Sunday, October 13, 2019

Video review: "The Art of Self-Defense"

“The Art of Self-Defense” is one of those curious pictures that has a lot of things going for it but never really adds up to much.

It clearly is “influenced” by 1999’s seminal “Fight Club” – to use the polite word. Writer/director Casey Davies is looking to say something about the state of modern masculinity, how we’ve entered this strange bullied/bullier dichotomy where men are either strong and malevolent or weak and preyed upon.

It’s a very dark comedy, which is another way of saying there are few, if any, laugh-out-loud moments.

Jesse Eisenberg, king of ironic Millennial cinematic wimps – though Michael Cera might challenge to the throne – plays Casey, a lonesome fellow who works in the accounting department of some unnamed large company. One day while going to the store he is viciously beaten up by some hoodlums on motorcycles.

While recovering from his injuries he wanders into a karate dojo in the low-rent section of town and is bedazzled by Sensei (Alessandro Nivola), who wants his students to punch with their feet and kick with their hands. He is seemingly calm and soothing but also confrontational and disparaging.

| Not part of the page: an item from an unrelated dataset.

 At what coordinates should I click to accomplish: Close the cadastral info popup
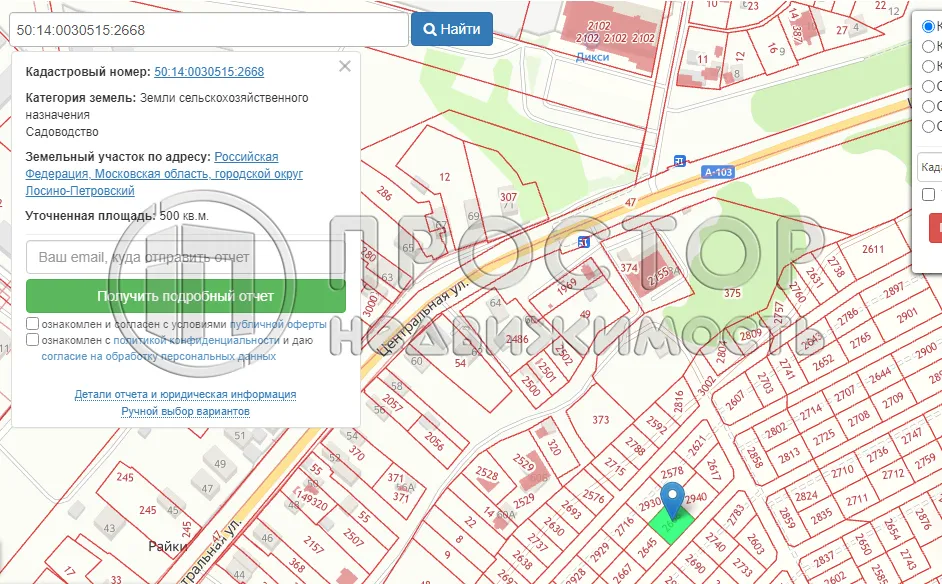345,66
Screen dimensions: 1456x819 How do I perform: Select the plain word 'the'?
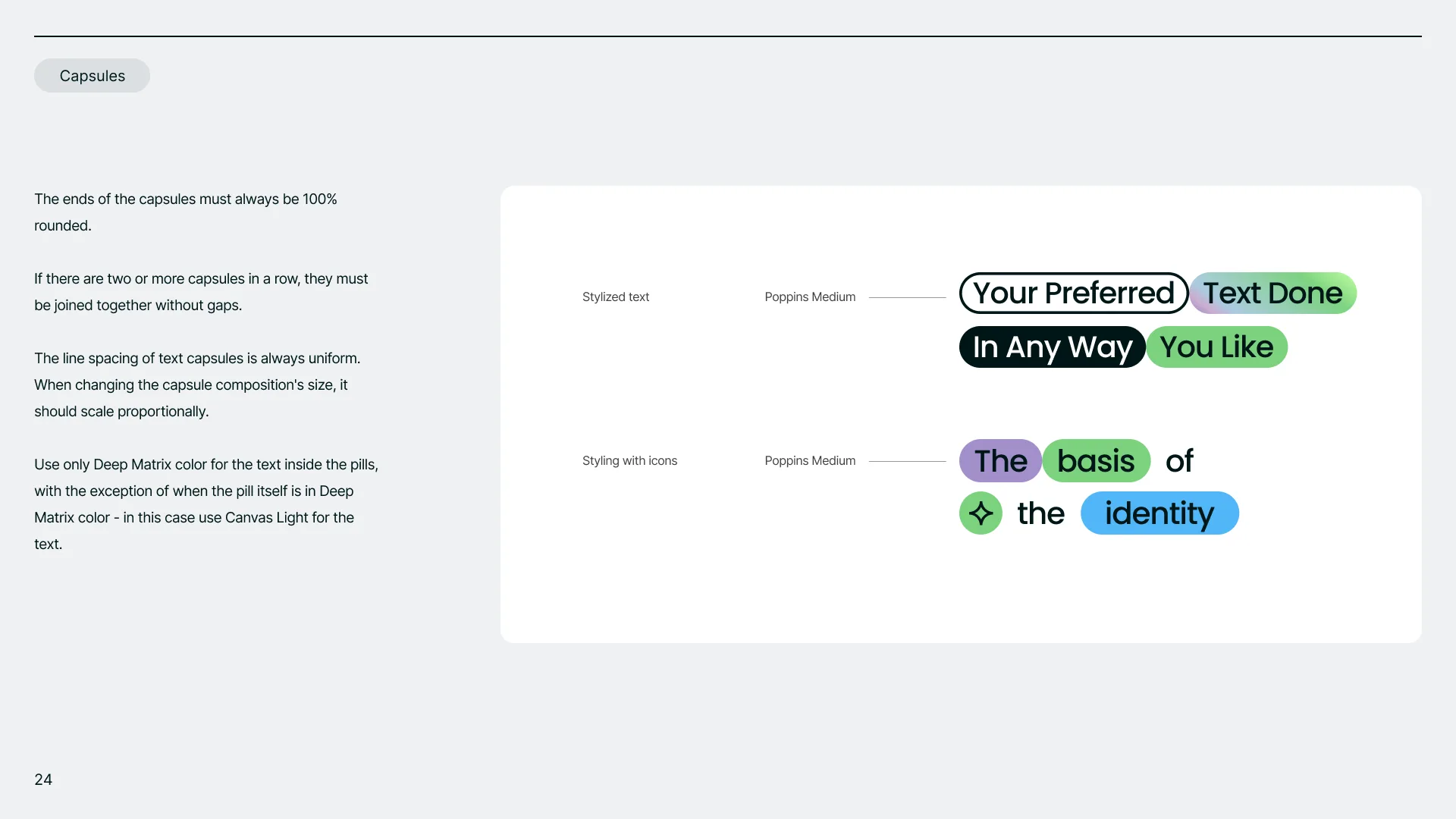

We sense that he likes the martial arts because it allows him to establish a pecking order, clearly delineated by ranks and colored belts, with himself at the top of the chain. It soon becomes clear that he sees those he instructs not as students but recruits into his cult of personality.

Casey starts listening to heavy metal and acting in a belligerent way at the urging of Sensei. In becoming what he beheld, though, he finds little emotional fulfillment.

This is a very dour, wry movie. It seems more interested in imparting a lesson than telling a story. And even the tale it does tell is one we’ve heard before.

Not surprisingly for a low-budget indie that made little ripple at the box office, “The Art of Self-Defense” is rather sparse on video extras.

They include “An Important Message from Sensei” featuring Nivola, and short interviews with cast and crew. That’s it.